‘What, the Cotswold Wildlife Park?’ Dad said. ‘No, there’s no way he could do that. It’s miles out in the country. No buses or trains go there.’
Mum asked Kevin why he’d thought of that, but Kevin shrugged and said, ‘Just an idea.’
But Kevin’s guess was closer than anyone else’s. How hadn’t I guessed? Jamie was trying to get to London Zoo. By now his description had been circulated and police were out looking for him in patrol cars. We’d been to the zoo three years ago and Jamie knew it was in Regent’s Park, so he’d bought an Underground ticket and got on the Metropolitan line as far as King’s Cross. Here he got himself confused, and didn’t know where to go next (I could have told him, you want Camden Town for the zoo, couple of stops on the Northern line), and he was standing in a dither when a kind woman saw him on his own and thought he might be in trouble. When she asked where his mum and dad were, he burst into tears and ran off towards the Hammersmith and City line. The woman was concerned and called the police on her mobile, just in case Jamie was a Missing Person. Which he was, by then. Small boy on his own, thick brown hair, brown eyes, blue jeans, navy anorak, may be frightened or upset. A policeman spotted him at Baker Street Underground.
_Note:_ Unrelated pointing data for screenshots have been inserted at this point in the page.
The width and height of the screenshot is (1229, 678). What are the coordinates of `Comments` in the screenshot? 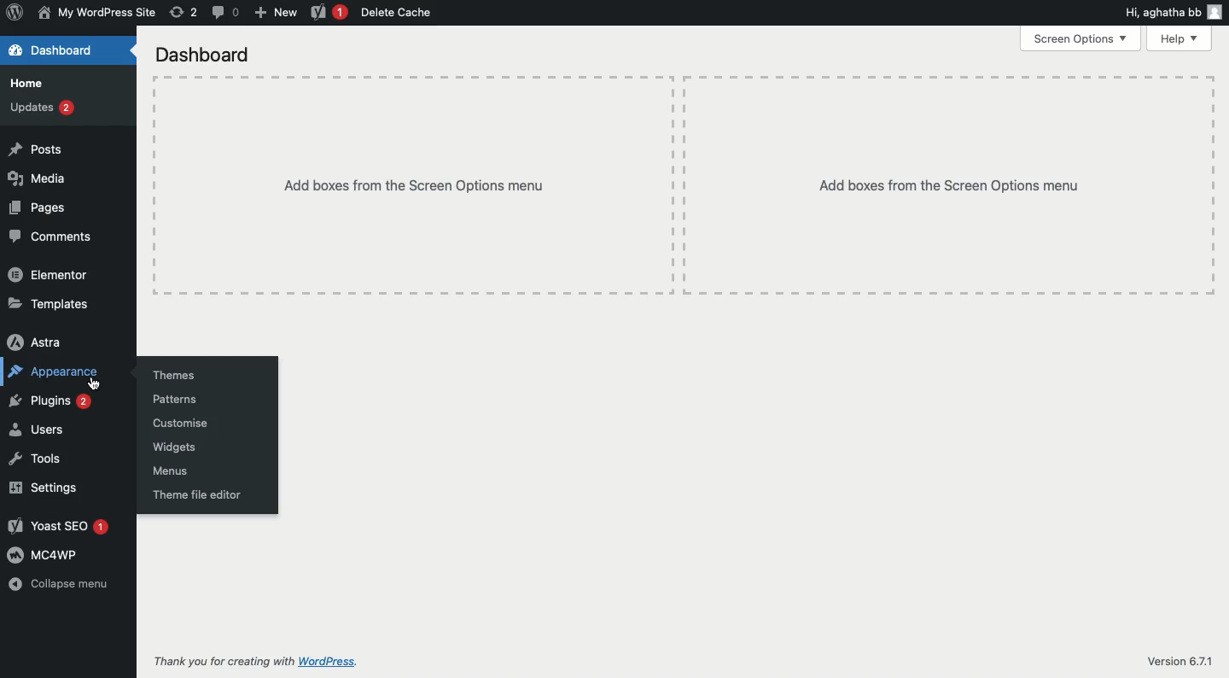 It's located at (52, 236).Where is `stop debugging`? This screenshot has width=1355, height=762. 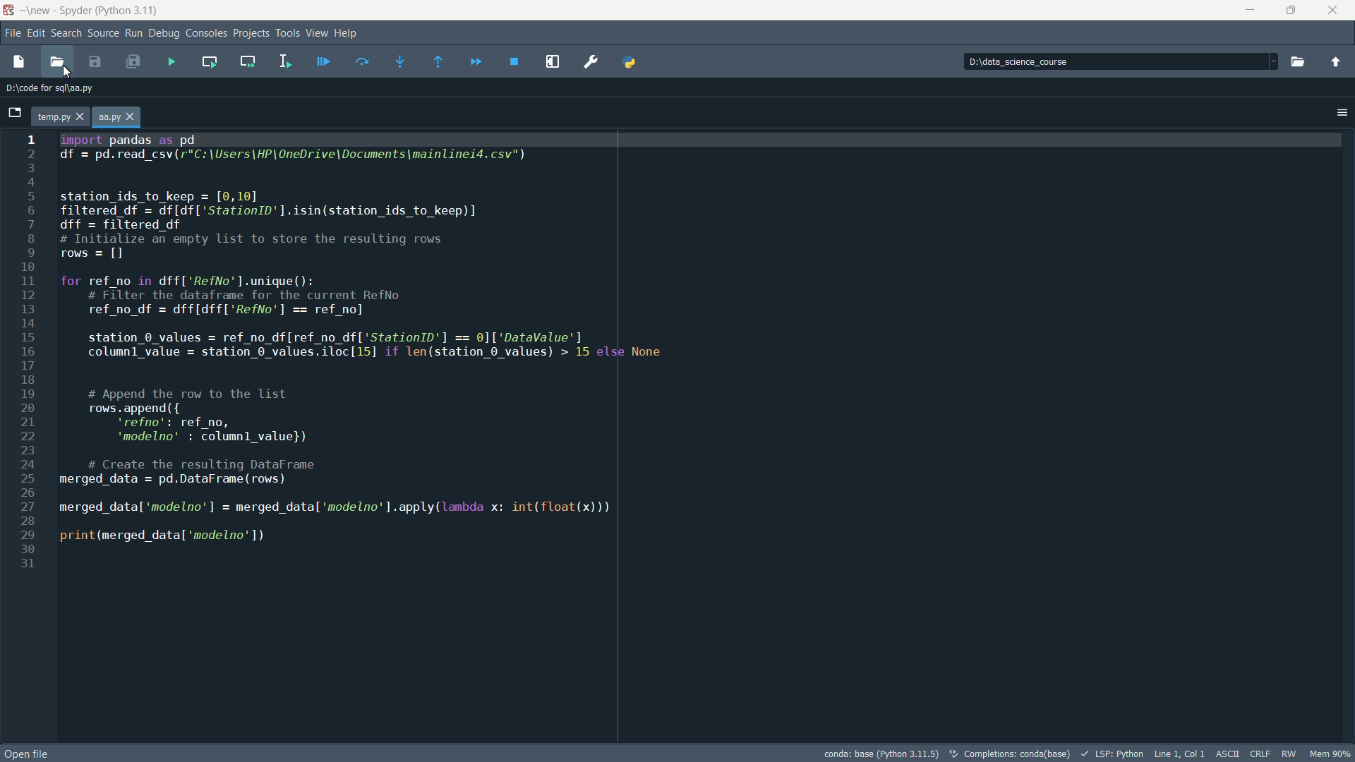 stop debugging is located at coordinates (514, 62).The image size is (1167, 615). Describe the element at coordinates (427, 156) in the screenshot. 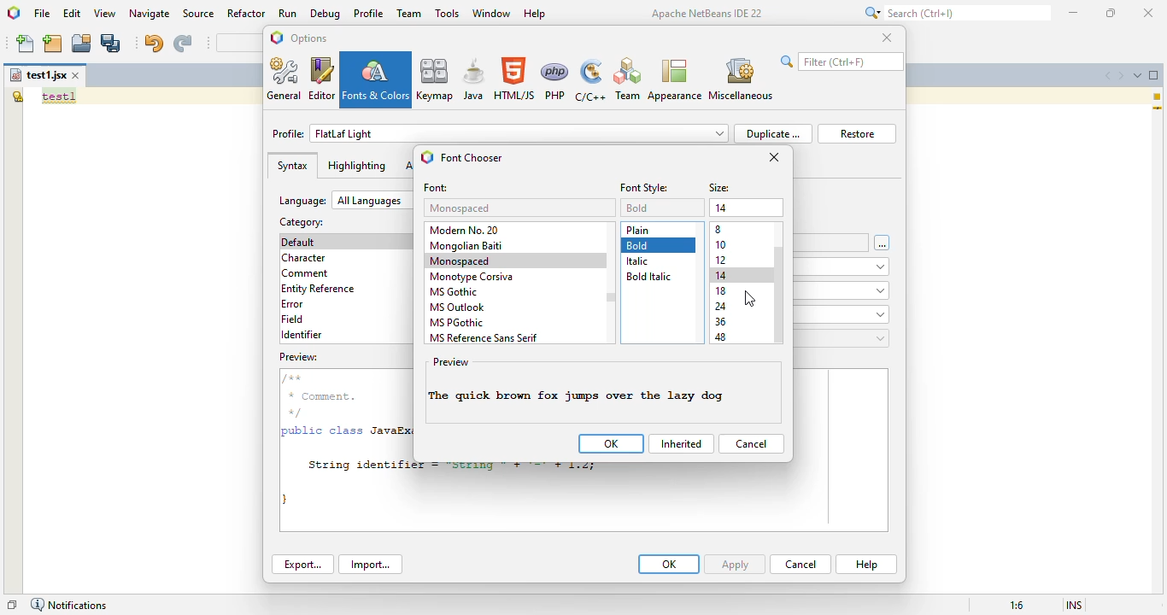

I see `logo` at that location.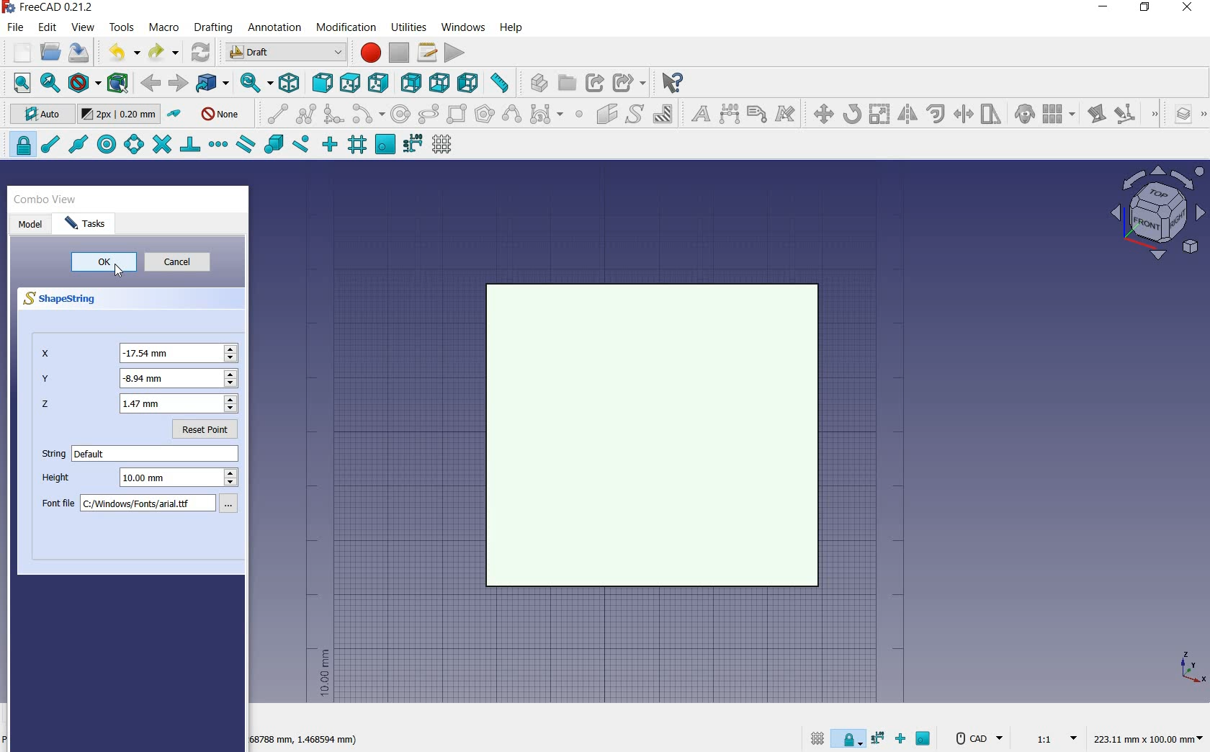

I stayed in hospital for two more nights. I was kept busy with meals and washing, exercises and injections and visitors, but there was also plenty of time for thinking. And I saw a weird Jamie-logic in everything he’d done.
The lion had scared him by looking at him, but it was really his own thoughts that frightened him. I’d tried to help by saying that flames would send the lion away, the lion of his dreams, but that backfired on me when Jamie did the obvious thing–to him, anyway–and burned my book, with its staring cats’ eyes. Now the zoo.
‘Why the zoo, Jame?’ I asked, next time he visited.
‘See a lion. See if it worked,’ he said, in an isn’t-it-obvious kind of way. ‘See if I could just look at it, and then look at monkeys and giraffes.’ He was more interested in the Chelsea magazine he’d brought me.
He’d been to the child psychologist that afternoon, with Mum and Dad. It didn’t sound nearly as serious as I’d expected–he’d drawn pictures and played games, that was all, and he was going again next week. But the running away, and my accident, seemed to have shocked him back into himself. He was much more like my brother Jamie. I was sent home from hospital and had the rest of the week off school, and Jamie and I played chess and PlayStation and watched TV in the afternoons when he came in.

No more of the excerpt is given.